The U.S. Supreme Court has ruled that individuals who were enslaved on cocoa farms in Africa have no right to sue American chocolate processors, reversing lower courts in a 15-year-old case.
Six citizens of Mali sued Nestlé and Cargill, alleging that those companies should have known they were buying cocoa that originated from farms using slave labor. They claimed they were beaten into working 12- and 14-hour days on farms in Ivory Coast and made to sleep on the floor in a locked room.
In an opinion signed by Associate Justice Clarence Thomas, the court ruled 8 to 1 that the plaintiffs had no standing to sue because the abuse happened outside the United States. A lower court had ruled that the Alien Tort Statue, an 18th-century law originally intended to fight piracy, gave them standing, but that ruling was reversed by an appeals court, and the Supreme Court decision affirmed that reversal.
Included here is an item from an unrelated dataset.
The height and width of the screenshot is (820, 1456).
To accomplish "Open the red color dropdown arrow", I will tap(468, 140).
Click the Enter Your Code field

“To plead facts sufficient to support a domestic application of the [Alien Tort Statute], plaintiffs must allege more domestic conduct than general corporate activity common to most corporations,” Thomas wrote.
“Nestlé never engaged in the egregious child labor alleged in this suit, and we remain unwavering in our dedication to ending child labor in the cocoa industry and to our ongoing work with partners in government, NGOs and industry to tackle this complex, global issue,” the company said in a statement.